Gregor Fucka: Un superclase de 2,15

Gregor Fucka: Un superclase de 2,15
En el Barcelona.

Javier Ortiz Pérez

A Gregor Fucka la mayoría lo tenemos fresco en la memoria y pocos pueden decir que no se tratase de un jugador superlativo. Suele recordarse que el Barça de la primera Euroliga, la del 2003, se construyó bajo los cimientos de Dejan Bodiroga, pero él no fue menos importante. Su fichaje ofreció un ‘plus’ indudable para los azulgranas.

Estamos ante un jugador raro, sobre el que se dijo a menudo que sufría una enfermedad que le impedía acumular grasa. Así que ahí le teníamos, con 2,15 de estatura y pudiendo jugar perfectamente de ‘3’ gracias a su enjuto y hábil cuerpo, aunque en España lo hizo mayoritariamente de ‘4’. Sus manos son enormes. A ese armazón le unía unos grandes fundamentos. Y es que el hombre era una mezcla perfecta entre la calidad técnica balcánica (nació en Eslovenia) con la fiereza italiana, la nacionalidad con la que prefirió jugar internacionalmente (oro ante España en el Europeo de 1999 y plata en el de 1997). Tenía un aspecto frágil, pero nada más lejos de la realidad.

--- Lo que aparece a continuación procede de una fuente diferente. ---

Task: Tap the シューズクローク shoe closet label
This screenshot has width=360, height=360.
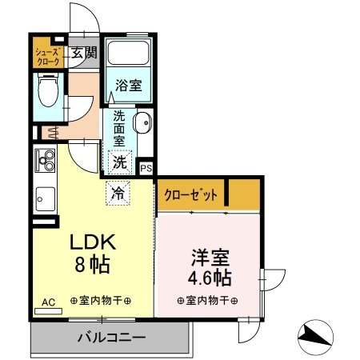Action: click(x=46, y=57)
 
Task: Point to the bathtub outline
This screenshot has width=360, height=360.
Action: click(x=128, y=54)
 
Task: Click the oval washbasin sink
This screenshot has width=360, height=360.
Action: click(x=142, y=125)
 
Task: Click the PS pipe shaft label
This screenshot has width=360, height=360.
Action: click(x=146, y=168)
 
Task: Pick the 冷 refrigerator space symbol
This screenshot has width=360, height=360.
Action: click(x=117, y=192)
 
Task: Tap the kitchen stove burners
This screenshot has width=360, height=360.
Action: click(x=44, y=159)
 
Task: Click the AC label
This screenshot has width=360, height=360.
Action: click(x=48, y=302)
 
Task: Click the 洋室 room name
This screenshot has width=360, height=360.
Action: click(x=210, y=258)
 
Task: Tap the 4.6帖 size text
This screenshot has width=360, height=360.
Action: click(x=210, y=279)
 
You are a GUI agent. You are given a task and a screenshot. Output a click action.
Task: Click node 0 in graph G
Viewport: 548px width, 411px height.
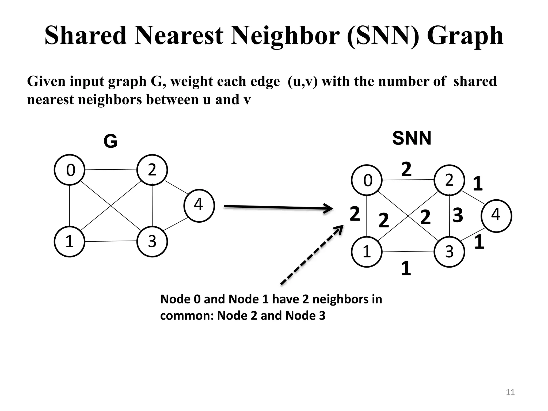pyautogui.click(x=70, y=170)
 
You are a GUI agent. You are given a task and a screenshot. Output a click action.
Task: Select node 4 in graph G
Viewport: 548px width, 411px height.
pyautogui.click(x=199, y=206)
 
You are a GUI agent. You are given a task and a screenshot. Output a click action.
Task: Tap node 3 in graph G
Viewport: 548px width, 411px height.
pyautogui.click(x=152, y=241)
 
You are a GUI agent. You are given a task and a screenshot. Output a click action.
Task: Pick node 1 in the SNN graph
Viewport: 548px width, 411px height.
pyautogui.click(x=367, y=252)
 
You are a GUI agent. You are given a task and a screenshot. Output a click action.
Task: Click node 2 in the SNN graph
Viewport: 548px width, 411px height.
pyautogui.click(x=449, y=180)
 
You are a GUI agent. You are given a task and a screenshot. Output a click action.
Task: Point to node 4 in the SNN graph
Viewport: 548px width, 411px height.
pyautogui.click(x=496, y=216)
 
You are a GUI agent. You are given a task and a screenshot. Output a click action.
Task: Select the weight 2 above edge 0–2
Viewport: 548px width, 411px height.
pyautogui.click(x=406, y=169)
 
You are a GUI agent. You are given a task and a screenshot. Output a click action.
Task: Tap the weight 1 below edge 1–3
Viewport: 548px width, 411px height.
pyautogui.click(x=406, y=269)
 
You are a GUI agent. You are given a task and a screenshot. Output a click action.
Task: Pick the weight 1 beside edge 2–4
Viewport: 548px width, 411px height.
pyautogui.click(x=478, y=184)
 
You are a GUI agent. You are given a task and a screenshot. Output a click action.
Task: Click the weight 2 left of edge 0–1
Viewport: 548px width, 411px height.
pyautogui.click(x=355, y=214)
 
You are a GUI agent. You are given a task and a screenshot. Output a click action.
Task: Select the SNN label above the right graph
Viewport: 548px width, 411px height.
pyautogui.click(x=412, y=138)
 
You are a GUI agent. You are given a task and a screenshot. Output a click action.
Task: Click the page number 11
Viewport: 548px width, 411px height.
pyautogui.click(x=510, y=392)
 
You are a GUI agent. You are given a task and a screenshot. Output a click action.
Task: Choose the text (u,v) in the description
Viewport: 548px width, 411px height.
pyautogui.click(x=303, y=81)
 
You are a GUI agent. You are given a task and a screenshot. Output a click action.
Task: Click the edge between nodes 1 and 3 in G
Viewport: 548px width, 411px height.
pyautogui.click(x=111, y=241)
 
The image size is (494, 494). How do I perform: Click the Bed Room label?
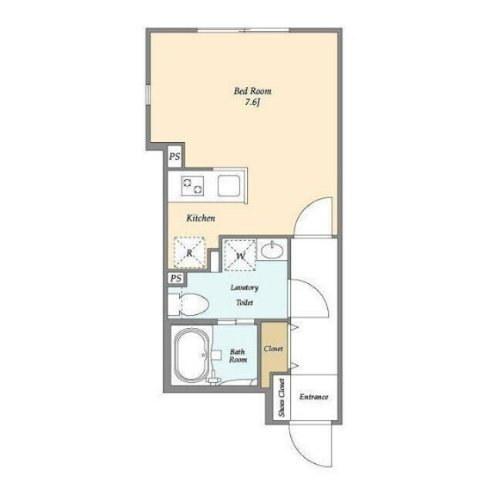(252, 91)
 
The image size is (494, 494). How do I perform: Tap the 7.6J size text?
(252, 103)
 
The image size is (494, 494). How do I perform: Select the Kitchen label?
(201, 218)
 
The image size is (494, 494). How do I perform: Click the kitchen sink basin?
(229, 185)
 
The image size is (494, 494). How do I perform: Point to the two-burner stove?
(192, 185)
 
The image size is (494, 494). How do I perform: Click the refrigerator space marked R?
(189, 252)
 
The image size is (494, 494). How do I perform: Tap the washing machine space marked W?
(239, 255)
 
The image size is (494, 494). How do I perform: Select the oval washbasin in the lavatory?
(272, 249)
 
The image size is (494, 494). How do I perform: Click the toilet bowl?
(192, 304)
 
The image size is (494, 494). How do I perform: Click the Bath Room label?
(238, 356)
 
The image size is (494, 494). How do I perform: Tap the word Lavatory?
(244, 288)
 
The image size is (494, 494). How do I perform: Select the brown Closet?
(275, 354)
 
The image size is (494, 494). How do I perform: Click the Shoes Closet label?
(282, 398)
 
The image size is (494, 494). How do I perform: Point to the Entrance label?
(314, 397)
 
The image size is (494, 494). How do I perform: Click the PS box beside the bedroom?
(175, 156)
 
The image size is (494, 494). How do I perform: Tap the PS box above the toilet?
(176, 278)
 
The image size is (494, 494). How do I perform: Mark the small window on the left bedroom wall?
(147, 94)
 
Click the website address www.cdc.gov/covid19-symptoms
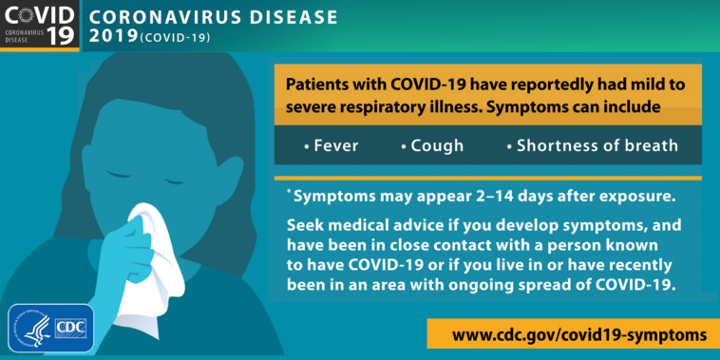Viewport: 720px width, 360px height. coord(579,335)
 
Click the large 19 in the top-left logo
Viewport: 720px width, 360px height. coord(32,36)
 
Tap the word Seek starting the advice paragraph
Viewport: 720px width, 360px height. coord(306,226)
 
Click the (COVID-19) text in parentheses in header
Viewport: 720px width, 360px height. coord(176,38)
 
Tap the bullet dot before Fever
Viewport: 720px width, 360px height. coord(306,147)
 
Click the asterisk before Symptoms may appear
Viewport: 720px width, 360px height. coord(288,193)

Pronunciado ‘Fuchka’, en el adorado Blog de los deportistas olvidados se recuerdan varios datos claves sobre él: entre ellos, que llegó a Trieste (a apenas diez kilómetros de la frontera eslovena) con 19 años y que era ambidiestro, lo que le otorgaba una ventaja extra ante sus defensores. En plan ‘crónica en rosa’ se añade que ha estado casado dos veces, una con una italiana y otra con una catalana.

Tras brillar en Trieste, Milán (en ambos sitios coincidió con Bodiroga, un gran amigo suyo) y la Fortitudo de Bolonia, llegó al Barça en el 2002 y permanecería cuatro temporadas, donde además de la Euroliga (17 puntos y 6 rebotes en la final ante la Benetton, no hay que olvidarlo) sumaría dos Ligas ACB, una Copa y una Supercopa. También estaría un año en el Akasvayu Girona, de nuevo con Svetislav Pesic en el banquillo, para totalizar 192 partidos en ACB (9,9 puntos y 5,3 rebotes en 26 minutos).

El hombre apuró el baloncesto todo lo que pudo: jugaría otras cuatro temporadas en Italia (una en Roma, otra en Bolonia y dos en el Pistoia) hasta abandonar definitivamente a punto de cumplir los 40 años en el 2011. De nuevo su peculiar físico le permitió tanta longevidad.

Regresó a Bolonia, donde regenta una escuela de baloncesto. Basado en su enorme experiencia, dirige entrenamientos específicos individuales, incluso a jugadores de élite o que pretenden llegar a ella. Se sabe que, por ejemplo, ha pasado por sus manos Adriá Gasol. Marc y él fueron compañeros en Girona. Lo hace junto al que fue su preparador personal durante buena parte de su trayectoria, Pino Grdovic, un hombre clave en su vida (ex entrenador de Zadar y Olimpia de Ljubiana, por cierto).

También se le pudo ver en el Eurobasket del 2013 comentando partidos para la televisión eslovena. Fue entonces cuando le contó a Vladimir Stankovic, de El Mundo Deportivo, cómo le iba. Sus dos hijas gemelas, de 14 años, jugaban al voleibol y tenía otro chico, de ocho, que practicaba el fútbol. Preguntado por cómo recordaba sus años en Barcelona, respondió que “con alegría y nostalgia. Pasamos muy buenos momentos. No los olvidaré nunca”.